Contradictory to that argument, however, is the fact that recycling for 2006, when the country's blue-bin programme was supposedly fully operational, apparently shows almost no improvement from the previous year (10 percent against 9.9 percent). There are, according to Skordilis, two principal problems to overcome. "There are something like 50 different types of plastic, of which around five are sorted at Greece's recycling plants," he said. "For now, this is done by hand, although efforts are being made to bring in automated sorting methods. The second problem concerns burning RDF. Unfortunately, the initiative in Mylaki is being opposed by locals. The fear is that burning RDF will cause environmental pollution, although this is based on no specific knowledge whatsoever. It is something that will be resolved, but we cannot say when." Johansson agrees with Skordilis on both counts - namely that the many types of plastic (high- and low-density polyethylene, polypropylene, PVC and so on, often used in combinations within the same packaging) are a problem for recyclers and that the burning of RDF poses no danger to the environment if done correctly. Indeed, he argues, recent measurements from a solid municipal waste-burning plant in Cologne, Germany, showed that the fumes from the furnace were cleaner than the surrounding air. Filippos Kyrkitsos, the president of the Ecological Recycling Society, told this newspaper that he is not against burning RDF but that a better solution would be to reduce the amount of plastic that arrives at landfills in the first place. "Before we even consider the environmental impact of RDF, we should concentrate on increasing the number of blue bins across Greece and improving their collection," he said. Holistic approach For all the facts and figures, a simple truth is exposed by the comparison of Greece with other European countries. Namely, that elsewhere plastic packaging is, increasingly, not even making its way to landfills. "In Switzerland, not a single kilo of plastic is landfilled," he says. "And other countries are pretty close to that. They do that by having a holistic perspective to waste management.
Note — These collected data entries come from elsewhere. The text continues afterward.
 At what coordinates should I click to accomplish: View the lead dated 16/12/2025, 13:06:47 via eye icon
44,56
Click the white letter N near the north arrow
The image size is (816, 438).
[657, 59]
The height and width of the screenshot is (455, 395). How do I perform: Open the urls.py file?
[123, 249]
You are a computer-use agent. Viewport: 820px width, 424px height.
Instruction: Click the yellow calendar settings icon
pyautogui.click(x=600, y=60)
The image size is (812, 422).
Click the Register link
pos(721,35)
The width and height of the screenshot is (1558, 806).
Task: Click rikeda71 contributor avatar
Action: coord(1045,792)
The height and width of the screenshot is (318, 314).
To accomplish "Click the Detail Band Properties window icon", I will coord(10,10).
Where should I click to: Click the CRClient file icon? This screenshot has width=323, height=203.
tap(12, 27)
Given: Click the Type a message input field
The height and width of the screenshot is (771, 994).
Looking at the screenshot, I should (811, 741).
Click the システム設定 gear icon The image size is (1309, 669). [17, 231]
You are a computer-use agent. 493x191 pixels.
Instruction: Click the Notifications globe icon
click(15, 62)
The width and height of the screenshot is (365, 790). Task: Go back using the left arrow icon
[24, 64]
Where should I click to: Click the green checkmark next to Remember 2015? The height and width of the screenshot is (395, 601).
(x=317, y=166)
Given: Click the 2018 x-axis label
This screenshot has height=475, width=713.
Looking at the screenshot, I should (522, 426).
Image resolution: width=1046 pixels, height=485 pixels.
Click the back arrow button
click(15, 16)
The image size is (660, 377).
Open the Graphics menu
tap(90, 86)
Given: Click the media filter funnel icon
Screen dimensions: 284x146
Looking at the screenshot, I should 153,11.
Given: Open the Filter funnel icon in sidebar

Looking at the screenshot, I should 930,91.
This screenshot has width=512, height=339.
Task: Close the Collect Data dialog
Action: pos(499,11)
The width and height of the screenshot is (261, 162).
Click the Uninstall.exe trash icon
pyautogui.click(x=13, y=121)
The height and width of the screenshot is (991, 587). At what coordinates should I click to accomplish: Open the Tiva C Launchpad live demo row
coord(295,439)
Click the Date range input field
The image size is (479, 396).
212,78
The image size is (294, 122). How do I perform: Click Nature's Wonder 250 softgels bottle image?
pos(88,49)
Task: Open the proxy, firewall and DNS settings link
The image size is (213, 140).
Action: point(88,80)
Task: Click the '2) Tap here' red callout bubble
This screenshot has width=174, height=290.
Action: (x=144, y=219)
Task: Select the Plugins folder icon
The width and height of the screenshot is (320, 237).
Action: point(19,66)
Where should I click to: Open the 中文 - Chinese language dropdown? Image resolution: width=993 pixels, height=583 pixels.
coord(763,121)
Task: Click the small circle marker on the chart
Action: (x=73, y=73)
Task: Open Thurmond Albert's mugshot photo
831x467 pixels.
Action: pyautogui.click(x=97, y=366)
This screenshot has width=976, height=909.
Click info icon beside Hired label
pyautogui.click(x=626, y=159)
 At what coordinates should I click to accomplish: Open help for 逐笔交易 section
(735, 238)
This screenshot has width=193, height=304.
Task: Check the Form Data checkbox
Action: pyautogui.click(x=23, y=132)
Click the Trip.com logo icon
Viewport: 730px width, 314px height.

When you bear in mind that plastic is nothing more than solidified oil, then recycling or burning for energy recovery is a wonderful way of finishing off the work that has gone into making it." Not that this ethos should be followed blindly, he argues. Thin plastic supermarket bags, which can be recycled but encourage a wasteful approach by consumers, have been done away within in some countries. "The alternative in Sweden is the paper bag," Johansson says. "However, from a cradle-to-cradle perspective, the paper bag generates 2½ times more CO2 in its creation and recycling than the thin plastic bag. It is another example of the importance of being informed of the facts."